Despite recent advances in
cancer treatment and diagnosis, the prognosis for patients with CNS tumours remains extremely poor. This is, in part, due to the difficulty in completely removing tumours surgically, and also because of the presence of the blood brain barrier, which can prevent the entry of chemotherapeutic agents typically used in
cancer treatment. Despite the presence of the blood brain barrier, tumour cells are capable of entering and colonising the brain to form secondary brain tumours. Additionally, tumour related disruption of the blood brain barrier is associated with the clinical presentation of many patients, with accompanying increases in intracranial pressure due, in part, to the development of vasogenic oedema. Vasogenic oedema results because the newly formed angiogenic vessels within brain tumours do not retain the highly selective properties of the blood brain barrier, and thus allow for the extravasation of
plasma proteins and water into the brain parenchyma.

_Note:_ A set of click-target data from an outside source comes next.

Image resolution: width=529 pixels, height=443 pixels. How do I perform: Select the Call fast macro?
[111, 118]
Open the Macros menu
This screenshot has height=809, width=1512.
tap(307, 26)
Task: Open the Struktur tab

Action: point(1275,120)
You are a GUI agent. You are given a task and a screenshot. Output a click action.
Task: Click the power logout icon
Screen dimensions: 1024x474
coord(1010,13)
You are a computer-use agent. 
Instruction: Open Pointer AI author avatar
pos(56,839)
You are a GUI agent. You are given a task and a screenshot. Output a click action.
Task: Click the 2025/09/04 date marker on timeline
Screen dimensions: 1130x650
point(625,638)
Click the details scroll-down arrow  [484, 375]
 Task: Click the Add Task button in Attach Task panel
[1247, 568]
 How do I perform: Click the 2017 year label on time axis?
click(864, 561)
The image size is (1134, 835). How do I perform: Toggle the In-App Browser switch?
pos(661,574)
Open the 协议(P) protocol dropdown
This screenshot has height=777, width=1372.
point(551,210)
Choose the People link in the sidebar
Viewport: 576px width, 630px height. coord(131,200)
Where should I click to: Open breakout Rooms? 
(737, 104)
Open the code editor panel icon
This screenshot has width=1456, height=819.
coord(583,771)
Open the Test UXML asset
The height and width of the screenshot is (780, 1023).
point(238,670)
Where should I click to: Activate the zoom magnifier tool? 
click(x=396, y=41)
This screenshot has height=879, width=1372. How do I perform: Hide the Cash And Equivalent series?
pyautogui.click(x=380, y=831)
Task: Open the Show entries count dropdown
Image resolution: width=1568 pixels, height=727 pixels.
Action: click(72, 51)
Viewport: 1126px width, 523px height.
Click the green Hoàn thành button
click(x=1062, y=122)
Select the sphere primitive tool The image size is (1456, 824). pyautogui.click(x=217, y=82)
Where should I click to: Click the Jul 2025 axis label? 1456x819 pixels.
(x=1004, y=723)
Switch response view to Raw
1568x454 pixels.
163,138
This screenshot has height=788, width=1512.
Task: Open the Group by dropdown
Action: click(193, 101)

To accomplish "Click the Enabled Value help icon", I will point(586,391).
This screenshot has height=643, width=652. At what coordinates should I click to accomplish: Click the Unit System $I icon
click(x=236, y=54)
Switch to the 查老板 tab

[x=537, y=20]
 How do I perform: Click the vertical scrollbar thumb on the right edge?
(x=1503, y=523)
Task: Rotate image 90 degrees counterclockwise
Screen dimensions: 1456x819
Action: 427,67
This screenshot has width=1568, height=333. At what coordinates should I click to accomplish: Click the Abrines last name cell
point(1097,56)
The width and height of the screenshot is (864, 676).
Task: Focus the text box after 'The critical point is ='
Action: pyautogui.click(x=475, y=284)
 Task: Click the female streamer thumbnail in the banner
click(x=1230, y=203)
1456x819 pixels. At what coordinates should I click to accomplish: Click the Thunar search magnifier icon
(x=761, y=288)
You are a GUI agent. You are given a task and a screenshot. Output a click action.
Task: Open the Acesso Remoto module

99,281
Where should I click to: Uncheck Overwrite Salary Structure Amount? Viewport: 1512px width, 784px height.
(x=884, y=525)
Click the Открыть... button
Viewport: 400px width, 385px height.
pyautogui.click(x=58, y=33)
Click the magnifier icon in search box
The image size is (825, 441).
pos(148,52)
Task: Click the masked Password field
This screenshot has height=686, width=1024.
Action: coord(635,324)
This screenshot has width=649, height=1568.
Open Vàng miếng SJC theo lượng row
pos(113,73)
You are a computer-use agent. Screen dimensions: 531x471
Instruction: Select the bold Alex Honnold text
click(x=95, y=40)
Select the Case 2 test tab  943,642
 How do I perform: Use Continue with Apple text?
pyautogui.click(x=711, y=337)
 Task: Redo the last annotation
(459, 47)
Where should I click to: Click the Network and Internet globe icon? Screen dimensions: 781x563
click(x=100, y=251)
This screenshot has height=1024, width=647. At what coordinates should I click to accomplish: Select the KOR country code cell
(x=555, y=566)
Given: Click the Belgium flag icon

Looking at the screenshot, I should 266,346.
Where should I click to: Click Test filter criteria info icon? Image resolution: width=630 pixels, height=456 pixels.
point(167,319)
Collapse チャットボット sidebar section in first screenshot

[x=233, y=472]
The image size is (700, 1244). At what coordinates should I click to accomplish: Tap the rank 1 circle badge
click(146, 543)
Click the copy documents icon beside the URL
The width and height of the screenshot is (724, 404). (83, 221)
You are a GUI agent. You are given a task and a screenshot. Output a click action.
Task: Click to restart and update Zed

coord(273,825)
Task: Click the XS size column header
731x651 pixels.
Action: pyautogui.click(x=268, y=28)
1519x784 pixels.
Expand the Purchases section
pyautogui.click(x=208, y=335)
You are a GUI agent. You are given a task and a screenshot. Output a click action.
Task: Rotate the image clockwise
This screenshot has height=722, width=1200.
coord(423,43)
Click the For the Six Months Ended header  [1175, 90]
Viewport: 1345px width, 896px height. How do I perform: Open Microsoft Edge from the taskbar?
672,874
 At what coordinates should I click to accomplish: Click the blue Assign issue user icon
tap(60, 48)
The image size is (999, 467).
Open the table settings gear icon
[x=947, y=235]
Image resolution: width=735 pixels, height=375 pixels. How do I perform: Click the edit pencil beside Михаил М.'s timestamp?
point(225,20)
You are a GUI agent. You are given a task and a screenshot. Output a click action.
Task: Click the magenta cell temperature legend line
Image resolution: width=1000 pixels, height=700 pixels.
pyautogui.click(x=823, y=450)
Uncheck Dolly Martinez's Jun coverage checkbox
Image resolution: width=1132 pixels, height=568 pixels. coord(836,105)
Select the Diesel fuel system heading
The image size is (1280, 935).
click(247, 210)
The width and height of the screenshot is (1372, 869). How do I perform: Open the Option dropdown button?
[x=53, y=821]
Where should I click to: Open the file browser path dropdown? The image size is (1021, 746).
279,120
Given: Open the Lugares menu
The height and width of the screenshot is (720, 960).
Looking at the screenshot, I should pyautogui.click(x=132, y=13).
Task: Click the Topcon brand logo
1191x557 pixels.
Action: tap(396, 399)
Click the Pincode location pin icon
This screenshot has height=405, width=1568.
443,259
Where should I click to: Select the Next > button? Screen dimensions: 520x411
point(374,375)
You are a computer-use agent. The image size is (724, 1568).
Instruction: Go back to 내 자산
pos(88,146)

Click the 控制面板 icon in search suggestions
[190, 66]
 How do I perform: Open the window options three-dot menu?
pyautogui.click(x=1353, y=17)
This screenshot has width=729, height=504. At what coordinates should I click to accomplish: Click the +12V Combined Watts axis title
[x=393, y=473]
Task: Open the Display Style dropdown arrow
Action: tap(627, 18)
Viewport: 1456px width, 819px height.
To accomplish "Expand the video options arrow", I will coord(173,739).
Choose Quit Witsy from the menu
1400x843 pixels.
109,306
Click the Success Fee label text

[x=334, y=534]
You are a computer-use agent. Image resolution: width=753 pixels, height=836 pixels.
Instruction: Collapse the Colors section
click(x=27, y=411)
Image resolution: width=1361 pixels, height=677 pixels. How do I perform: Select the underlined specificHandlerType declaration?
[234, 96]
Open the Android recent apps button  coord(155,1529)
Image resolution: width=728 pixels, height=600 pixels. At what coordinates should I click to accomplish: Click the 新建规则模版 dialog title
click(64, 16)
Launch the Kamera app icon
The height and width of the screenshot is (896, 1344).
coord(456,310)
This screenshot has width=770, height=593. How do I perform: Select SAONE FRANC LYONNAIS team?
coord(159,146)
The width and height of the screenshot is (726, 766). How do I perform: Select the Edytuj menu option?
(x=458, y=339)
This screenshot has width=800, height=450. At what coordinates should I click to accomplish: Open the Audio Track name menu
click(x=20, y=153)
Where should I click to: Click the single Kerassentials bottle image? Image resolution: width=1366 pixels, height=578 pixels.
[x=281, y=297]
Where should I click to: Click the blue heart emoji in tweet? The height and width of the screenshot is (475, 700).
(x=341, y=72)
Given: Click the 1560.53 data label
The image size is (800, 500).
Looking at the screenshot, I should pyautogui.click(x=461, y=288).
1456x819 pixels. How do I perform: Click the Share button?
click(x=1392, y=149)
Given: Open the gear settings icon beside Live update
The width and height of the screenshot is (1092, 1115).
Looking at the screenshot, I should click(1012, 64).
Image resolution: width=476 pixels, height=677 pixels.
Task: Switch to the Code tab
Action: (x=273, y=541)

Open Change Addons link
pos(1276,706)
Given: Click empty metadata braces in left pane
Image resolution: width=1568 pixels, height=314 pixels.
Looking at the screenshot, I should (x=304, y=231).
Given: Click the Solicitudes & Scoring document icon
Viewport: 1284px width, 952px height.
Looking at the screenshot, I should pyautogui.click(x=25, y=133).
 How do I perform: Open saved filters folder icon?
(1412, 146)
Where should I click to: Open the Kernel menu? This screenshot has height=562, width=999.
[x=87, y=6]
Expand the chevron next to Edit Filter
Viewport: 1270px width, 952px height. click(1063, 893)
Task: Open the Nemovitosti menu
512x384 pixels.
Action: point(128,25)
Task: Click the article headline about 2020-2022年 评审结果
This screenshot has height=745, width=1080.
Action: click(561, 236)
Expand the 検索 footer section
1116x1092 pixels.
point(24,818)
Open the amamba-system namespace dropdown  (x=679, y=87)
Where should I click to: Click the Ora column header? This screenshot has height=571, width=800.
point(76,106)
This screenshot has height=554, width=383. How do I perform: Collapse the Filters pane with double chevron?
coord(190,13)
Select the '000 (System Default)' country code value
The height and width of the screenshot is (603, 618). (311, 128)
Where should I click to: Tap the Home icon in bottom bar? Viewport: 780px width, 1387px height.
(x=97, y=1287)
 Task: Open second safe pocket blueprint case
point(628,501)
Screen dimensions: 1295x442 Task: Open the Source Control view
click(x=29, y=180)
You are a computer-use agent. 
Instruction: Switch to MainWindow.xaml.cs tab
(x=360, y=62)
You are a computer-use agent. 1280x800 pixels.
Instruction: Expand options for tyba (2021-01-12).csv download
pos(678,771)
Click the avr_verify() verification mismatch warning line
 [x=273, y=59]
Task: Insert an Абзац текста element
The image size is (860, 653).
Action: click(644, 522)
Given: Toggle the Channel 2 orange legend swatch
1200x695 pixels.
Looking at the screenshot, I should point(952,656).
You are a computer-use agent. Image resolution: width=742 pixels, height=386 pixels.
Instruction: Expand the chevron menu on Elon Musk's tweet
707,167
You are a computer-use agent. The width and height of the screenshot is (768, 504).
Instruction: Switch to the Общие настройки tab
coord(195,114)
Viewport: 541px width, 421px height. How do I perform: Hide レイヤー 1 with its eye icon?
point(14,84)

Tachykinins, and in particular
substance P, have been implicated in blood brain barrier disruption and the genesis of cerebral oedema in other CNS insults via a process known as
neurogenic inflammation. Recent evidence suggests that
substance P may play a similar role in CNS tumours. It has been well established that an upregulation of
substance P and its receptors occurs in a number of different
cancer types, including
CNS neoplasms. In addition to disrupting blood brain barrier permeability,
substance P and the NK1 receptors facilitate promotion of tumour growth and the development of cerebral oedema. Accordingly, recent patents describe the potential of NK1 receptor antagonists as anti-
cancer agents suggesting that
substance P may provide a novel
cancer treatment target. This review will examine the role of
substance P in the development of CNS tumours.